Last autumn, I started being interested in Professor Edward Said, who is most known for his 1978 book “The Orientalism”. I won’t write about the book here, a lot has been written about it already. Edward Said, however, is much more than an author. He stands out as perhaps the last public intellectual of our time. We do not have public intellectuals of this caliber anymore, maybe with an exception of Noam Chomsky.
Edward Said is fascinating on a number of fronts. He is a very contrasting person who reconciled the polarities in his persona, such as being a Palestinian, a Christian, a refugee who was forced to leave Jerusalem in 1948, A Princeton graduate, a Professor of English at Columbia University, a scholar, a political activist, a novelist and literary critic, a movie director. You will not find these multiple dimensions in many people nowadays, this qualify has been rare since the times of the ancient Greece and Rome.
As I listen to multiple lectures and interviews with Edward Said online, I admire him for his ability to produce counter narratives in order to oppose those who outnumber and outpower him hugely, namely the Zionist narratives and the state of Israel. I admire his ability to look beyond the immediate and recognise the cultural behind the material. This is perhaps what I like most in him — the ability to put the cultural above the material, seeing the roots of domination in the power of ideas, but with an intricate link to the material realities which such ideas structure.

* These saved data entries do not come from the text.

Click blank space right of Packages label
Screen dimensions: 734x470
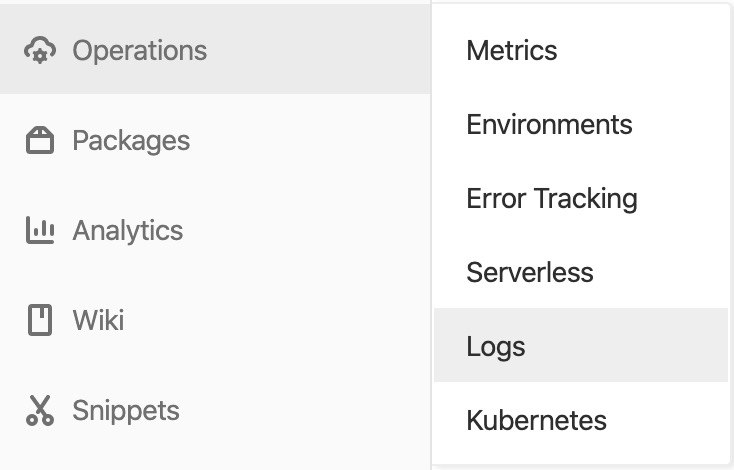(309, 140)
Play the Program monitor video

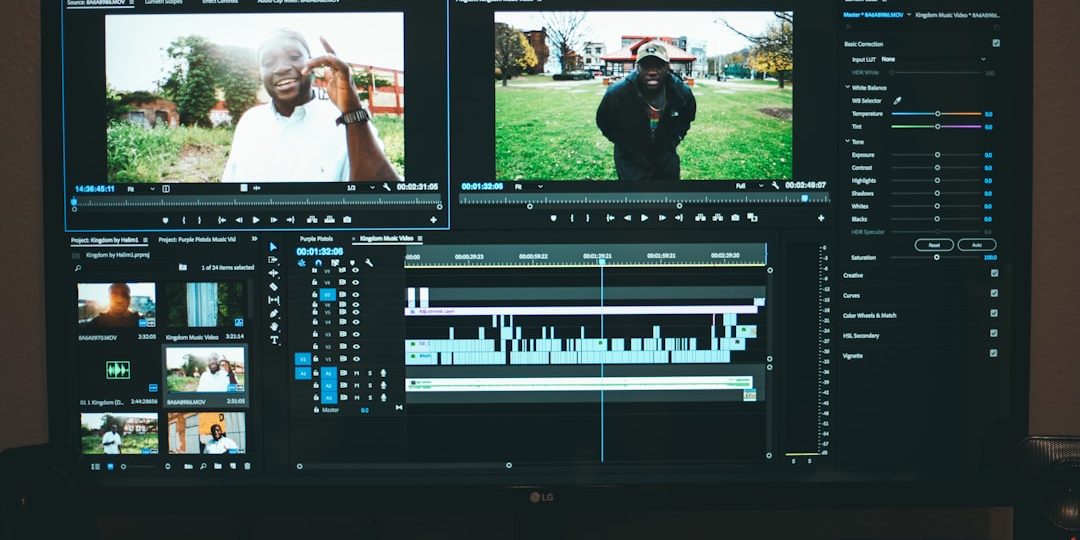click(644, 218)
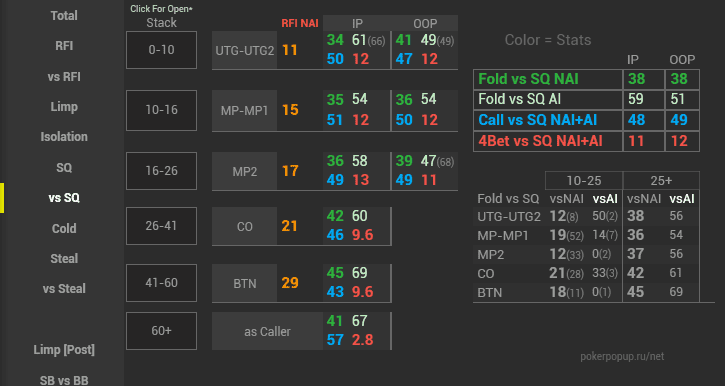This screenshot has width=725, height=386.
Task: Choose the 0-10 stack button
Action: point(161,50)
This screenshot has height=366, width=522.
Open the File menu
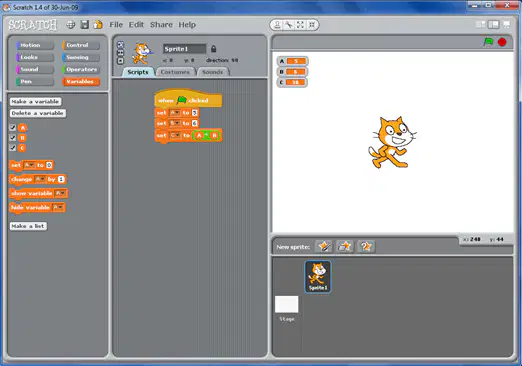coord(116,25)
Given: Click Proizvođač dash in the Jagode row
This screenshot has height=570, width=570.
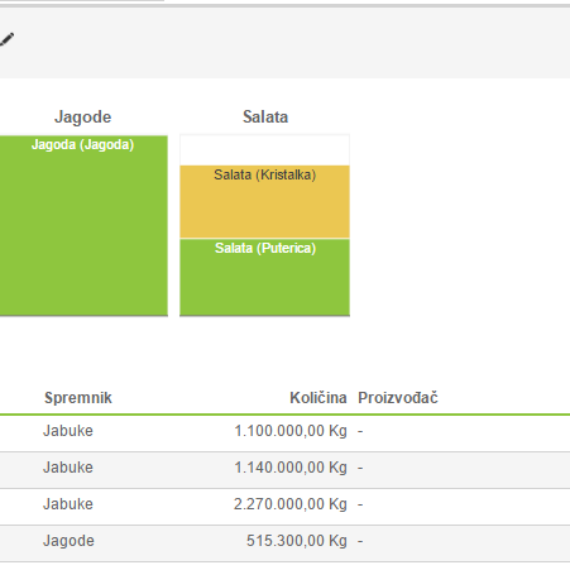Looking at the screenshot, I should click(360, 541).
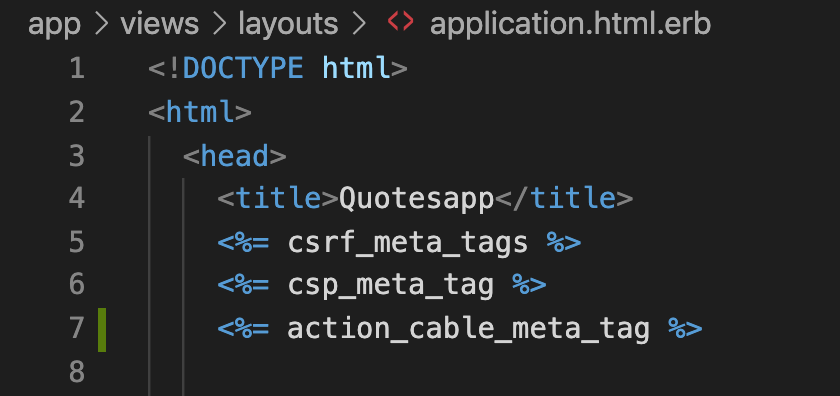Select application.html.erb in the breadcrumb
Screen dimensions: 840x396
(570, 25)
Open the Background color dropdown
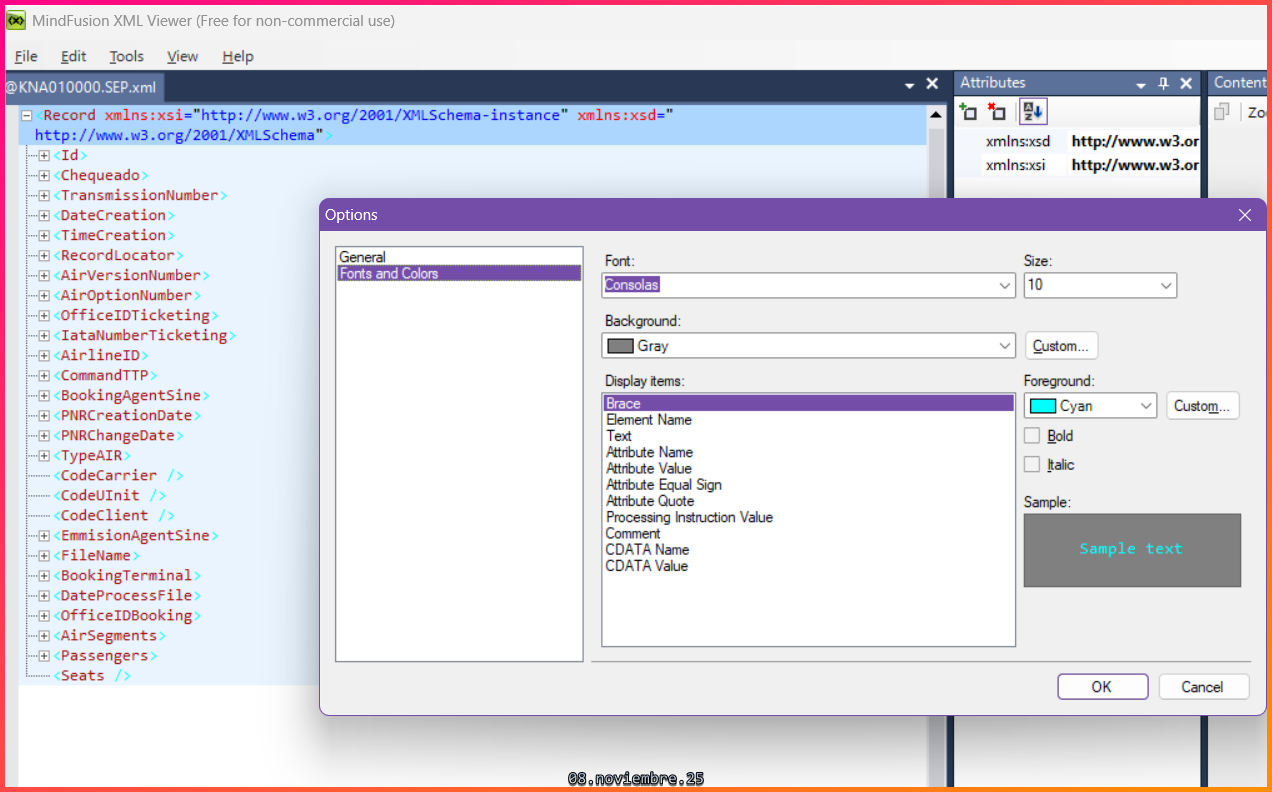Screen dimensions: 1272x792 click(1005, 346)
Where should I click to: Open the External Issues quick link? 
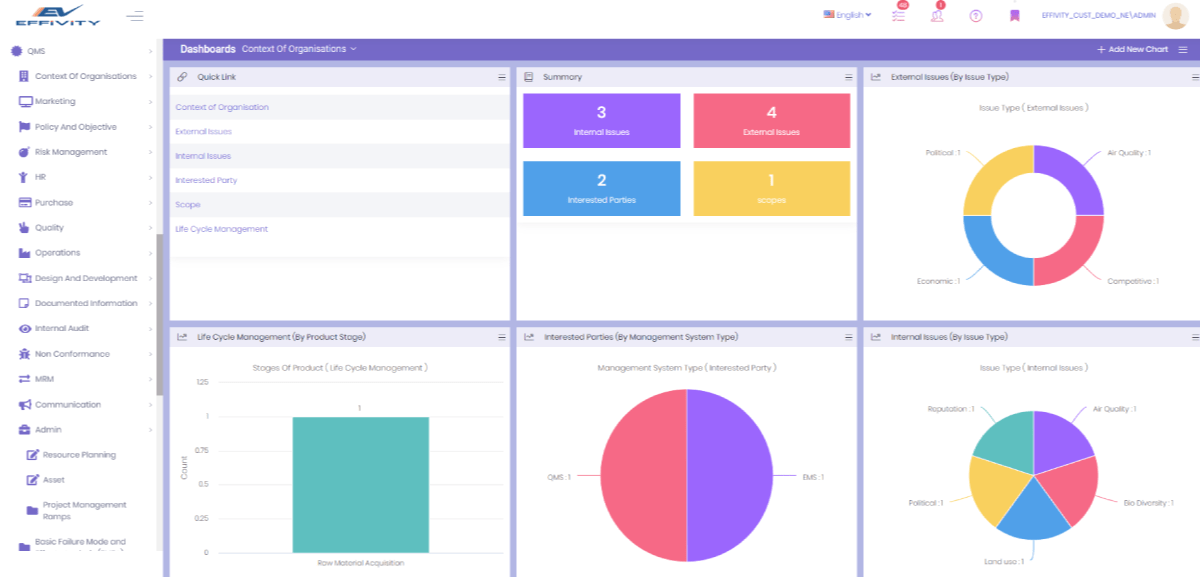tap(203, 132)
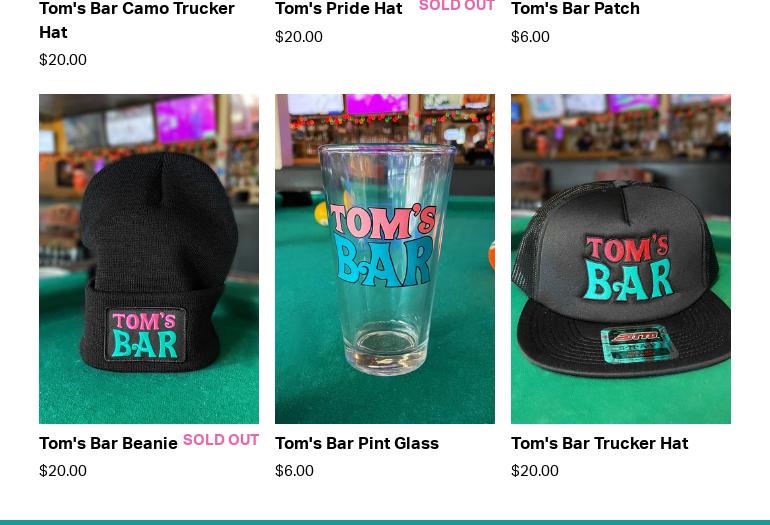Click the $20.00 price under Tom's Bar Trucker Hat
Viewport: 770px width, 525px height.
pos(535,470)
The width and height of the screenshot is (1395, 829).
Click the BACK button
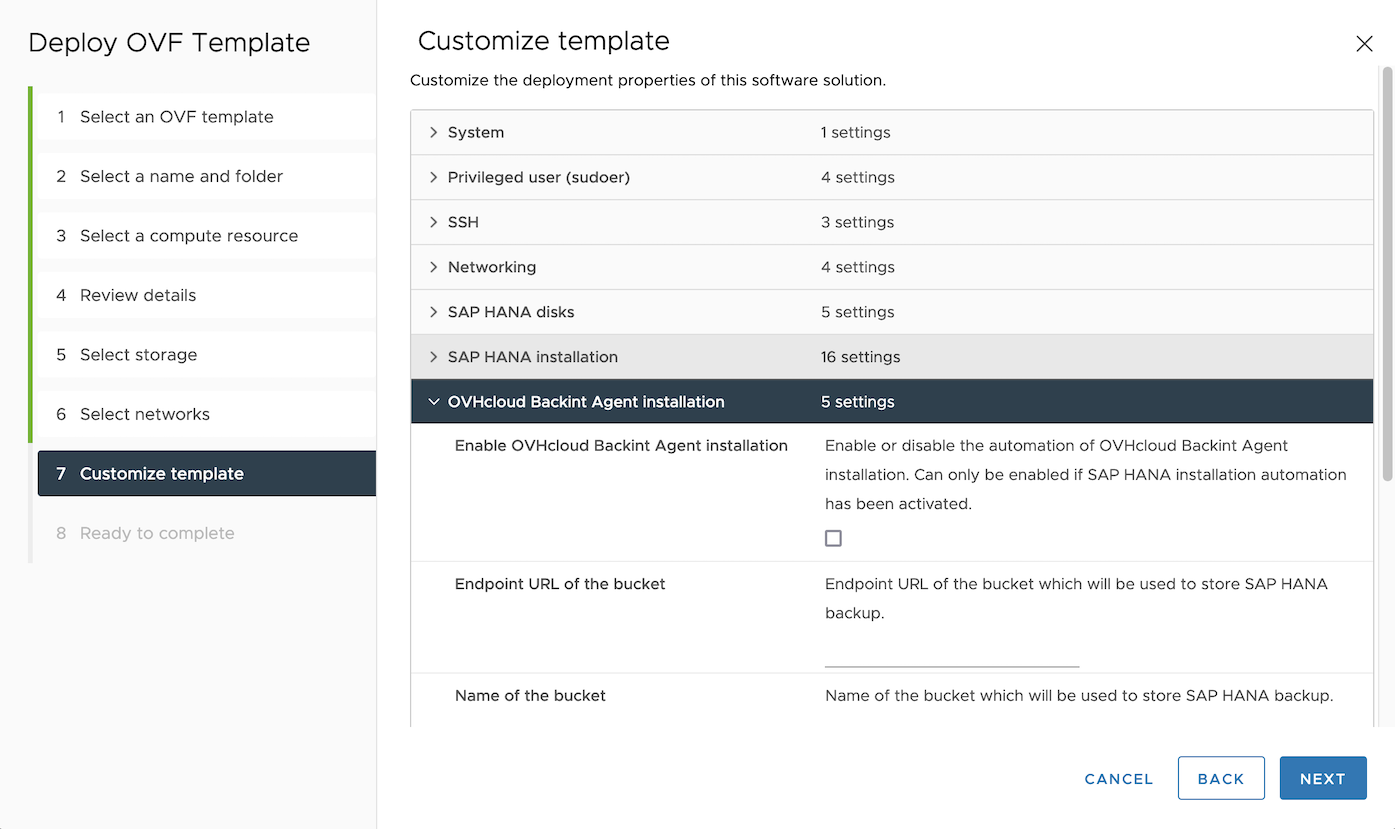(1221, 778)
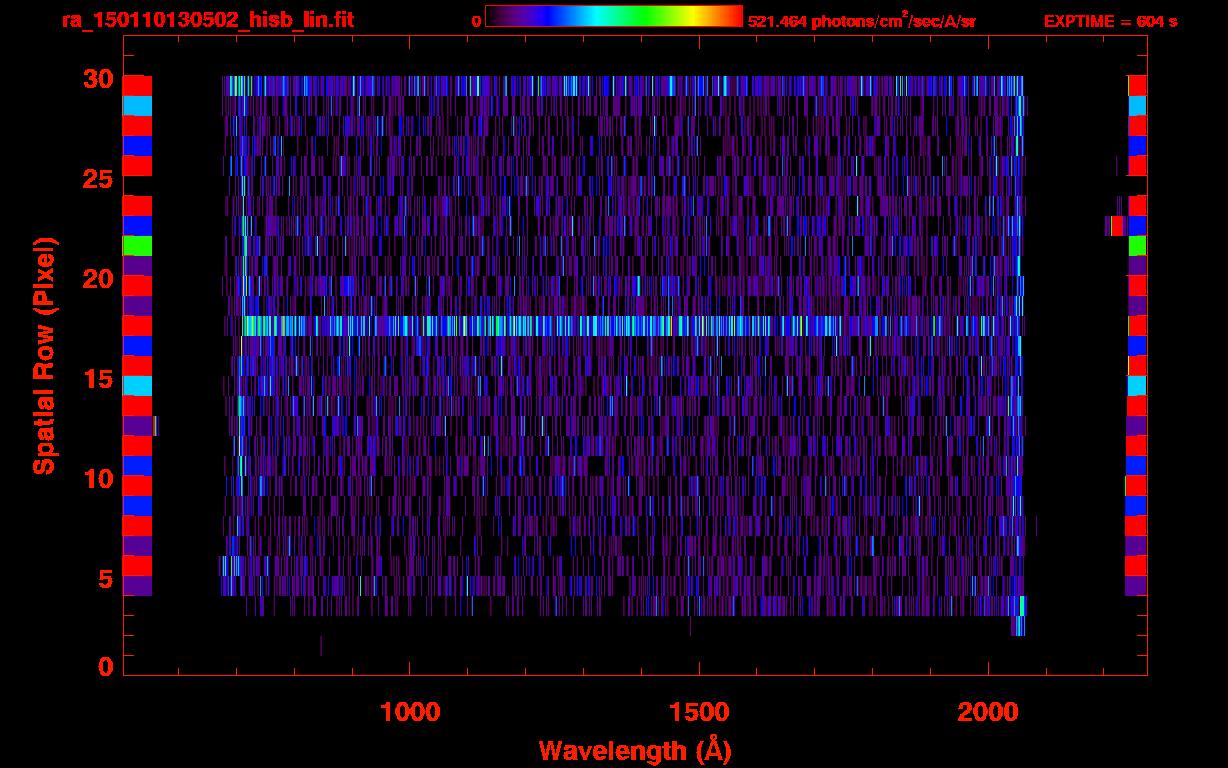This screenshot has width=1228, height=768.
Task: Click the red end of the top color bar
Action: tap(730, 16)
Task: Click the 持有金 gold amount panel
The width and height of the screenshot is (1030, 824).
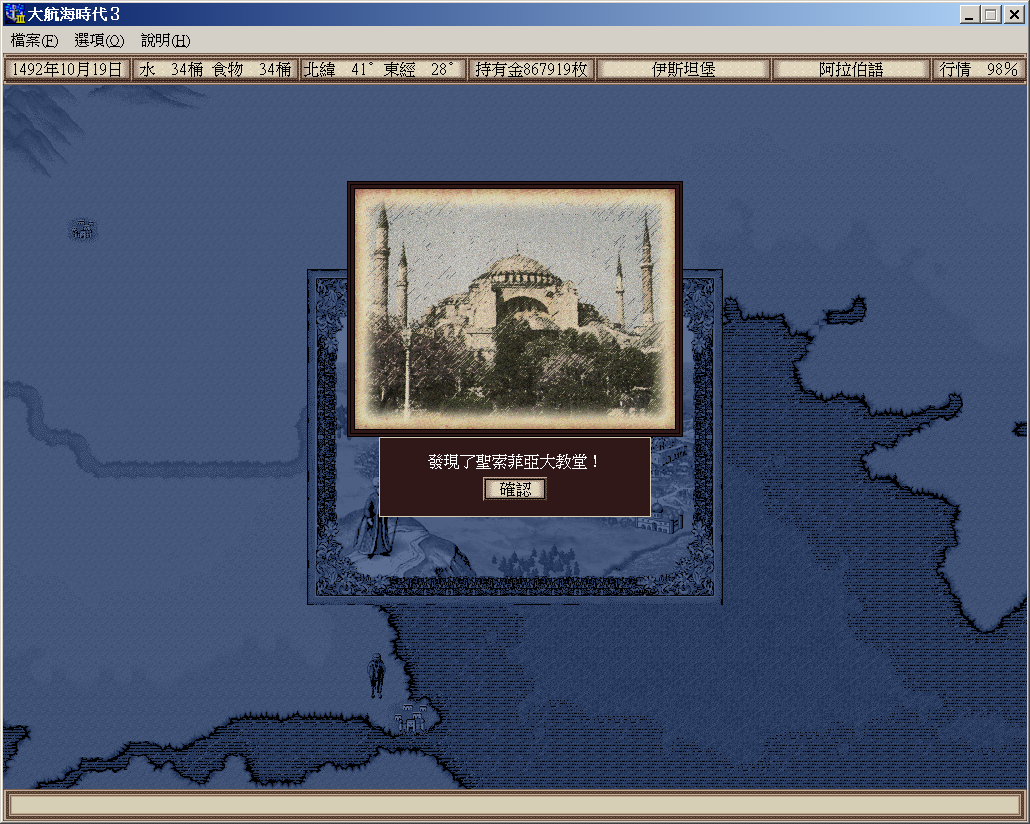Action: [531, 69]
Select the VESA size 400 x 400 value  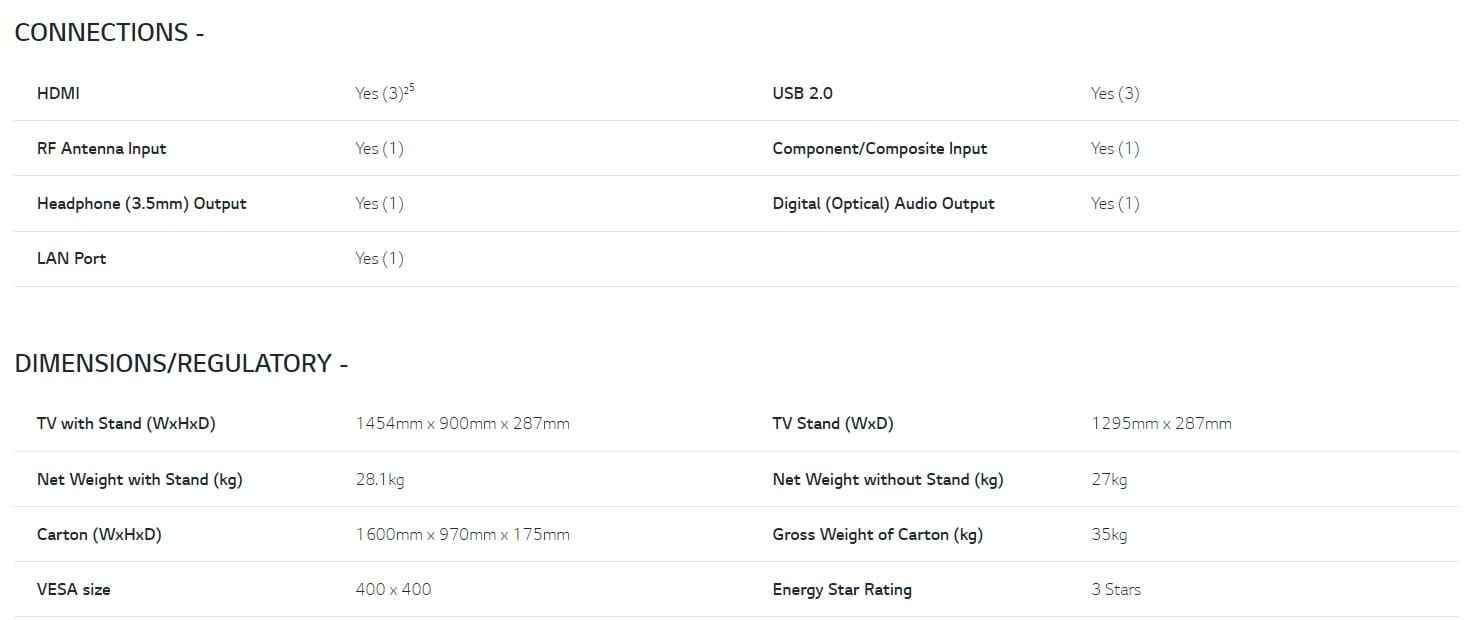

And I observe with awe his ability to bring to life important insights about neo-colonialism, power, conflict, dispossession and reconciliation among the two conflicting nations. This last bit is not surprising at all given my own background and interest in Armenia-Azerbaijani conflict. And on this last topic, he talks at length about the experience of the Palestinians.
His articulation is mesmerising, his knowledge is deep, and his courage is breath-taking. You can see a real aesthete who has not sold out for money or fame, who has principles engraved on his character, and who wins over hearts by the virtue of his talents and cause.
Below are two quotes from “The Orientalism” which give you the taste of Edward Said’s writing. And below is the last interview with him where he is candid about his life, mission, writing, journalism and the struggles worth living for. These are two quotes which perhaps sum up my own mission in teaching and research, there must be a reason why Edward Said resonates so strongly with my inner strings.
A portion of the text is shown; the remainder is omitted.